═════ Given data ═════

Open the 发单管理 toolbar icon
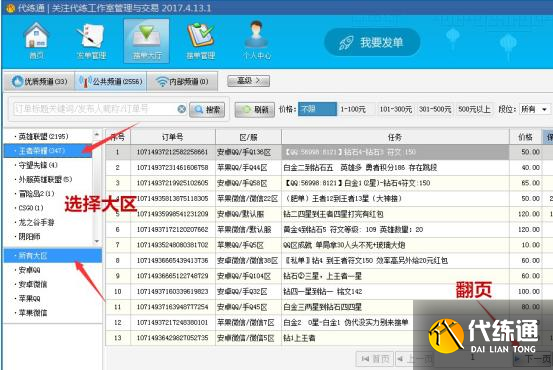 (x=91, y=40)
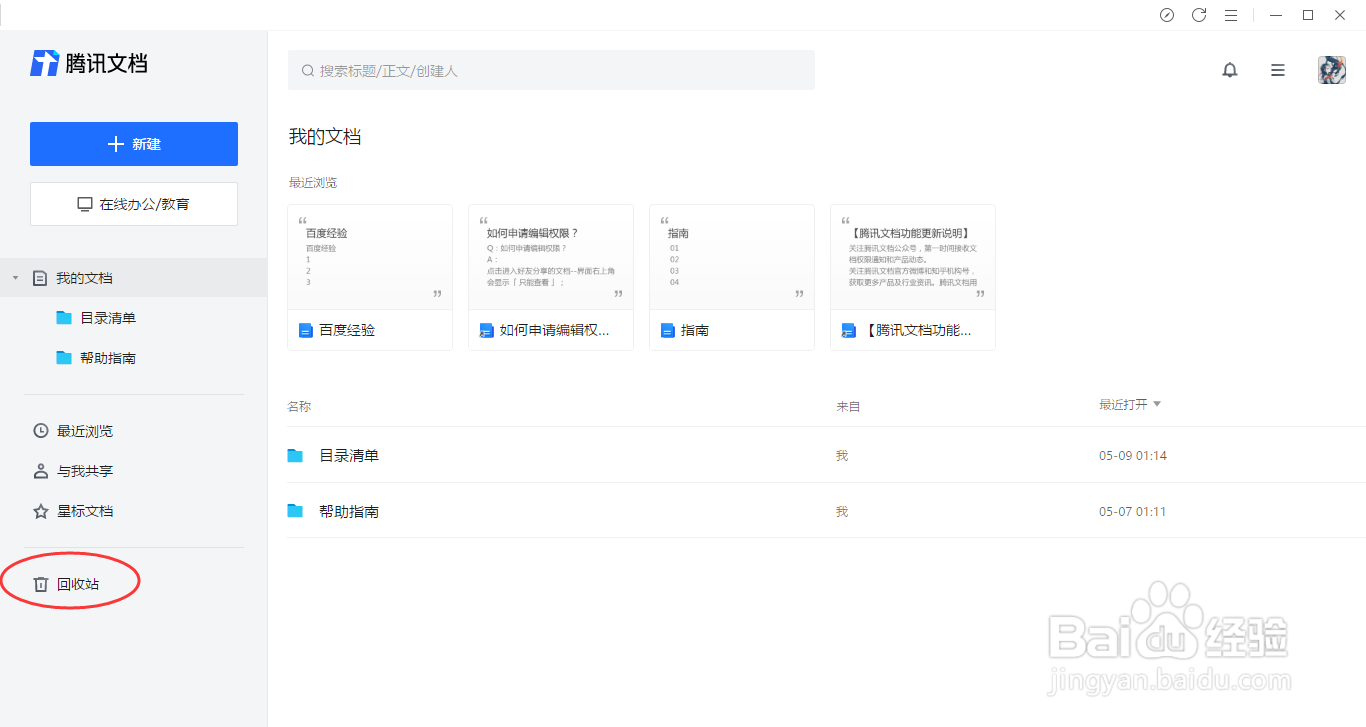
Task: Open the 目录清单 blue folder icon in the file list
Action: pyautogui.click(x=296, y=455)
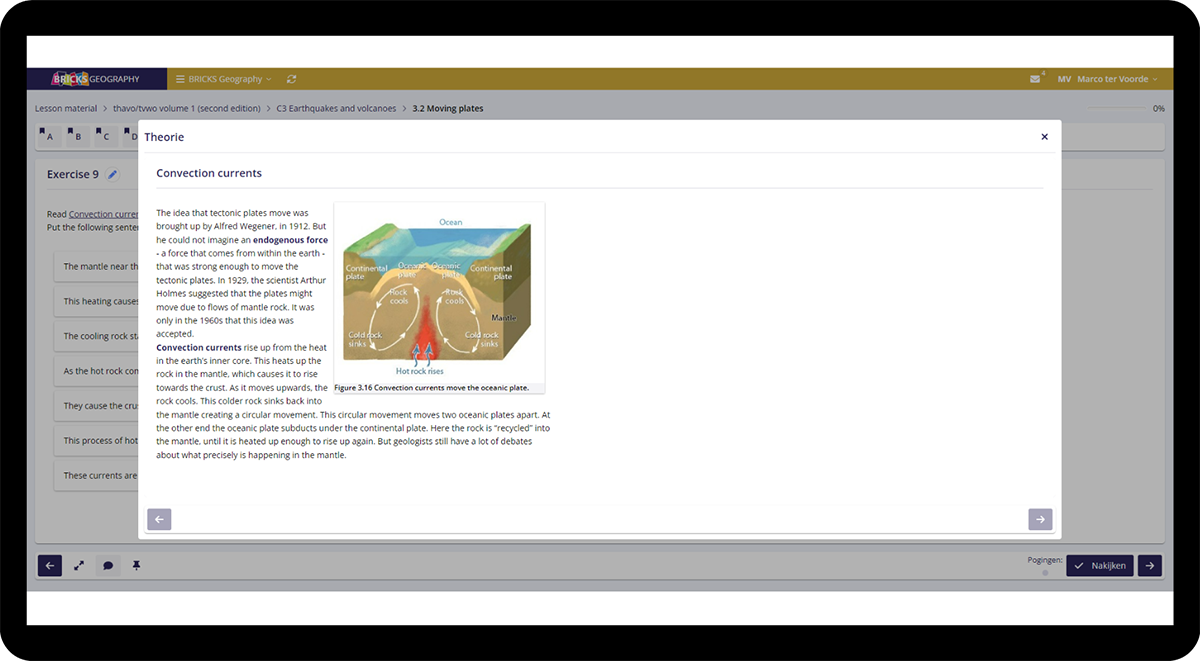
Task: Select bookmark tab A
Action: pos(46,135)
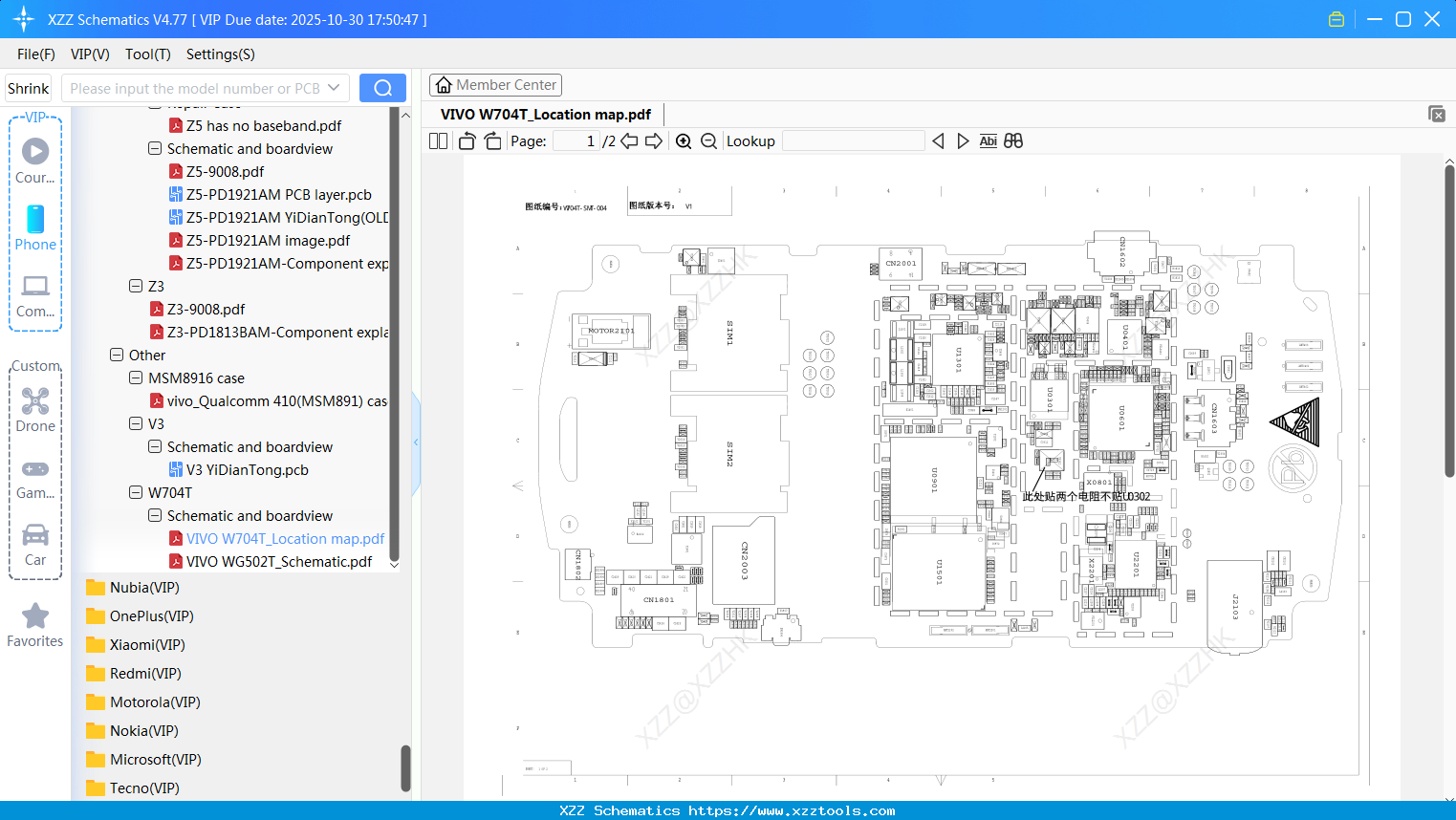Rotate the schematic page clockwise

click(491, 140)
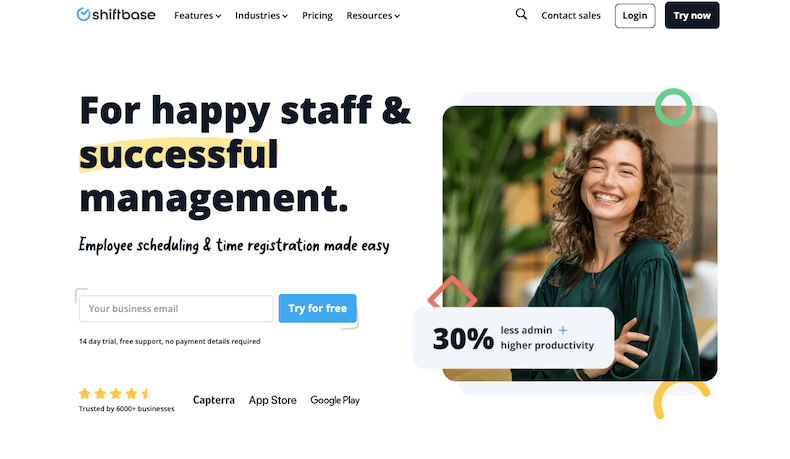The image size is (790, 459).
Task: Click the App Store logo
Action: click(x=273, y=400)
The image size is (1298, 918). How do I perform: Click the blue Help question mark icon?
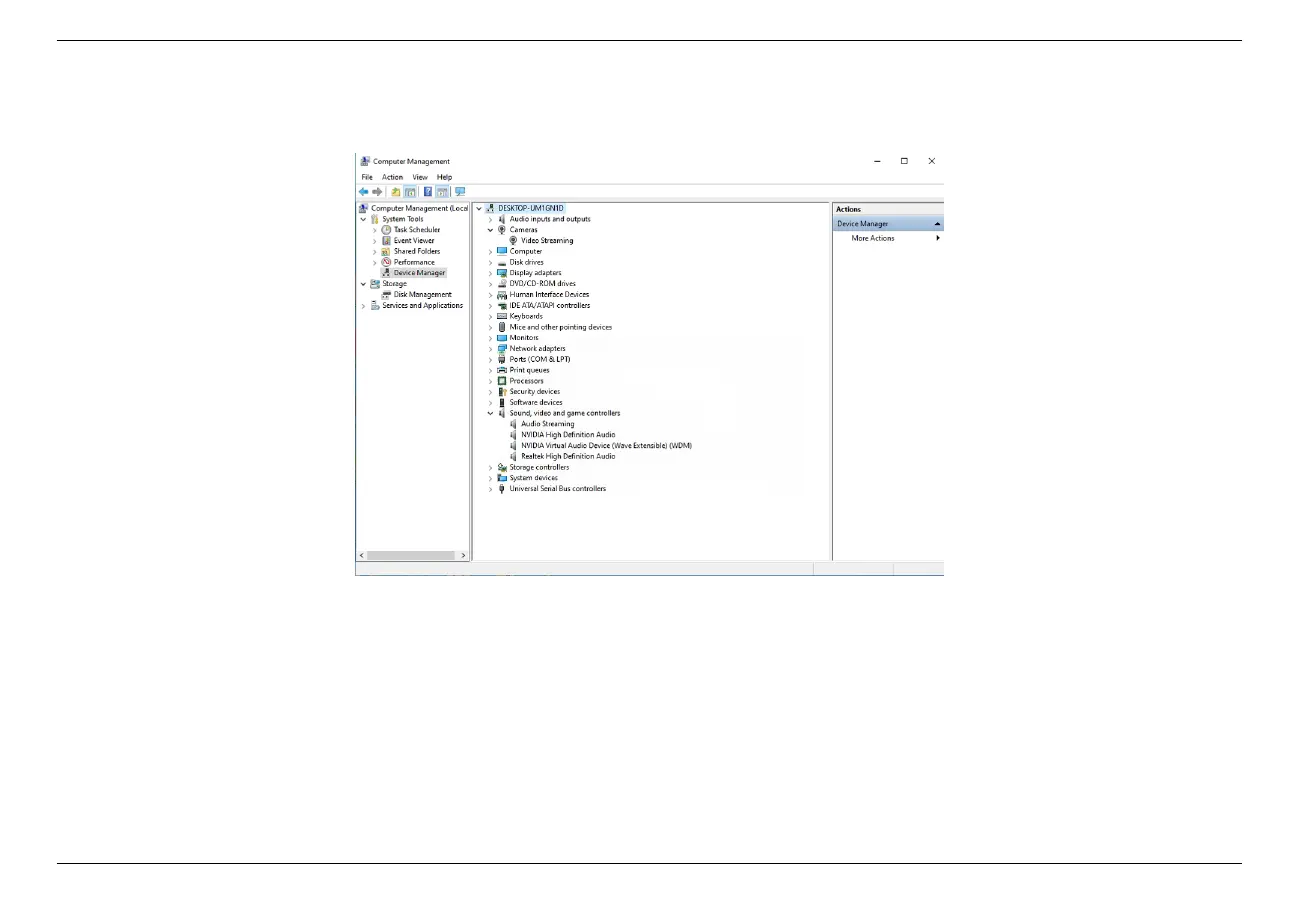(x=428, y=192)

═════

From the material above, copy everything exactly but the pictures.

Answer to this exercise:
Open the 发单管理 toolbar icon
 (x=91, y=40)
Task: Open the 目录清单 blue folder icon in the file list
Action: pyautogui.click(x=296, y=455)
Task: Select bookmark tab A
Action: pos(46,135)
Rotate the schematic page clockwise

click(491, 140)
The image size is (790, 459).
Task: Click the App Store logo
Action: click(x=273, y=400)
The image size is (1298, 918). How do I perform: Click the blue Help question mark icon?
(x=428, y=192)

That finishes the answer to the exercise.